[time-nuts] Atomic clocks - Why alkali metals?

Magnus Danielson magnus at rubidium.dyndns.org
Sun Oct 30 15:51:19 UTC 2011


On 10/29/2011 09:34 PM, paul swed wrote:
> Ammonia was the first clock wasn't it?
> Potentially Na and K have reactive behaviors like catching on fire that
> isn't attractive to a manufacturing process.

A feature shared with H, Ru and Cs, which does not exclude them from 
being selected.

Cheers,
Magnus

> On Sat, Oct 29, 2011 at 3:12 PM, Poul-Henning Kamp<phk at phk.freebsd.dk>wrote:
>
>> In message<20111029201927.b7a1130c.attila at kinali.ch>, Attila Kinali
>> writes:
>>
>>> Is it because they can be aproximated as single electron
>>> systems due to the one electron in the valence orbit?
>>
>> Yes.  Basically that electron is in a "figure of eight" orbital
>> which means that it passes straight through, or possibly just
>> very close by, the proton, allowing their spin moments to interact.
>>
>>> Related to this is the question why only H, Rb and Cs are used.
>>> Although, from my point of view there isnt anything that speaks
>>> against using Li, K or Na, these are not used at all.

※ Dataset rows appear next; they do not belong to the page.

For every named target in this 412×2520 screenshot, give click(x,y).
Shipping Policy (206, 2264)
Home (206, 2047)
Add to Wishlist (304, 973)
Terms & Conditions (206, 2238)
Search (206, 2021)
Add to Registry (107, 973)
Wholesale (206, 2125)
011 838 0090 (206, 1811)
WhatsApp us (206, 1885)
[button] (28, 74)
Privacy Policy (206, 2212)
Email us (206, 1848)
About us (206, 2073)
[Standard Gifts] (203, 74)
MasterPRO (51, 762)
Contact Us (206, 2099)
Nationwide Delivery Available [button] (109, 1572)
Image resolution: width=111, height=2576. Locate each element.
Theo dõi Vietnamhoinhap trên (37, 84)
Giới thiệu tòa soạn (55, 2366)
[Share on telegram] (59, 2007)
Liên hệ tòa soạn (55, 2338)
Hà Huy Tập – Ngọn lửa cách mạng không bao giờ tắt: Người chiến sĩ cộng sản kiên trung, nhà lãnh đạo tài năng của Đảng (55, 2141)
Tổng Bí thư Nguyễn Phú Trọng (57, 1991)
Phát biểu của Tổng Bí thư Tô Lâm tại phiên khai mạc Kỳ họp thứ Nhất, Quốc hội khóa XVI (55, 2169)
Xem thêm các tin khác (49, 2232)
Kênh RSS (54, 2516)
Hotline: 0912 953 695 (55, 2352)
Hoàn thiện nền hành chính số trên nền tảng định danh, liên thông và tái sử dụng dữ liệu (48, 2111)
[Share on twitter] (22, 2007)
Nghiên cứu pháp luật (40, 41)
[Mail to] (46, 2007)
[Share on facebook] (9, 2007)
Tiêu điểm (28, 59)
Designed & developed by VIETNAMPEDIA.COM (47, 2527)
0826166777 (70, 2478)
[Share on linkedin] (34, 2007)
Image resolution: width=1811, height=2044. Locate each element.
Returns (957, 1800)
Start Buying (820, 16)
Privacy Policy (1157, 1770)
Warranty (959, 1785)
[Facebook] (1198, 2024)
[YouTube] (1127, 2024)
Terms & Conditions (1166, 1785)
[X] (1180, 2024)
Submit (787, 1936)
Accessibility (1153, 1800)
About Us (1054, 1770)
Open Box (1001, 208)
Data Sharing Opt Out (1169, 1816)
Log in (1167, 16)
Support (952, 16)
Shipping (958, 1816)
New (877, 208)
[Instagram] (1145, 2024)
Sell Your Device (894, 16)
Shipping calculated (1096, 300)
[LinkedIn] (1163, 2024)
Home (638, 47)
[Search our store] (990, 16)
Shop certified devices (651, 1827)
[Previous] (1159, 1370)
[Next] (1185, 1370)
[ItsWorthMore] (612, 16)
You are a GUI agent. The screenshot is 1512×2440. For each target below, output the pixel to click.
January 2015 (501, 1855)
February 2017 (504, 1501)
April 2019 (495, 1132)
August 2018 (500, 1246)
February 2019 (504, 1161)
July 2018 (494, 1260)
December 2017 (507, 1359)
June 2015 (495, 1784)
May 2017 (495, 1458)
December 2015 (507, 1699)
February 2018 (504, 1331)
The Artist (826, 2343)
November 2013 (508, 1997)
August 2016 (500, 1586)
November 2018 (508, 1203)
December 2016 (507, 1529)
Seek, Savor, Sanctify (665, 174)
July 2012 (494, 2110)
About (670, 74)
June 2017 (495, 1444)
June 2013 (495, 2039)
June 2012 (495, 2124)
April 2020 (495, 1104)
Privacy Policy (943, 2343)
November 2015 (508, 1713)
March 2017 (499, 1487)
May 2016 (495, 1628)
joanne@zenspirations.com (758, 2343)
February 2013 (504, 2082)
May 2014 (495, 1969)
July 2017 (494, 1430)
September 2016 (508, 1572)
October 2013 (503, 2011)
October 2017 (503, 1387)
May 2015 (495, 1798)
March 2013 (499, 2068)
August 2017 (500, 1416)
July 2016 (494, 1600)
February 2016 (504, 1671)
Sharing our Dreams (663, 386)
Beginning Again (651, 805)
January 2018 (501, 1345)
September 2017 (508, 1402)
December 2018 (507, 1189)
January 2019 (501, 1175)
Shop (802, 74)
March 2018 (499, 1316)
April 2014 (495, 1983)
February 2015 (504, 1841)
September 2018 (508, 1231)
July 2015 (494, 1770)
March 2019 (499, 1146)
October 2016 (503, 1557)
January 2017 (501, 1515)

At least i
>>> couldnt find any papers or other documents describing frequency
>>> standards build on these elements.
>>
>> I belive K has been tried.
>>
>> I belive the preference for H, Rb&  Cs is that getting them as
>> single atoms doesn't require high temperatures.
>>
>> --
>> Poul-Henning Kamp       | UNIX since Zilog Zeus 3.20
>> phk at FreeBSD.ORG         | TCP/IP since RFC 956
>> FreeBSD committer       | BSD since 4.3-tahoe
>> Never attribute to malice what can adequately be explained by incompetence.